THE PROBLEM -> Your answer must be the records below, repeated exactly, with every picture left out.

# # # # # # #

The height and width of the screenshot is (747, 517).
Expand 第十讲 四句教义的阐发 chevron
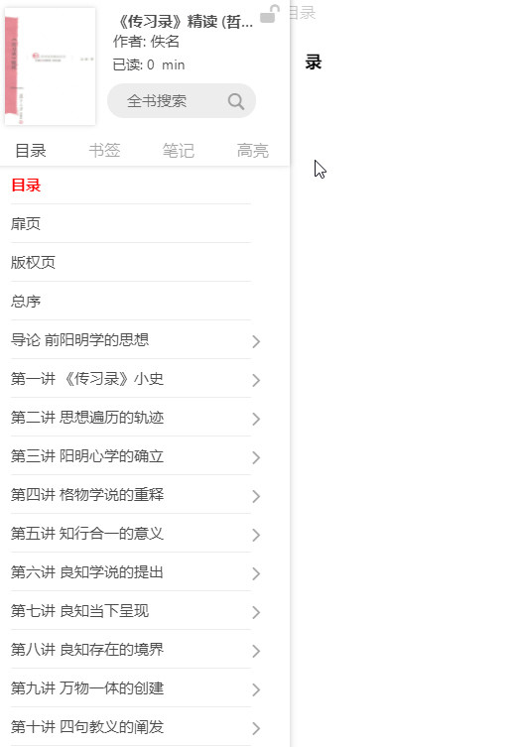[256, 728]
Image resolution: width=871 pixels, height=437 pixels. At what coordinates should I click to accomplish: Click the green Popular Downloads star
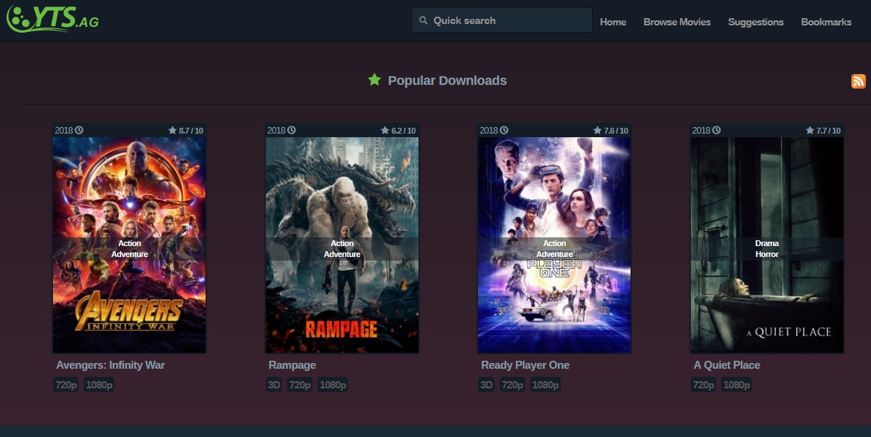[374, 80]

# # # # # # #

SOLUTION TO THE PROBLEM ->
The height and width of the screenshot is (747, 517).
Expand 第十讲 四句教义的阐发 chevron
[256, 728]
Image resolution: width=871 pixels, height=437 pixels. At what coordinates should I click to accomplish: Click the green Popular Downloads star
[374, 80]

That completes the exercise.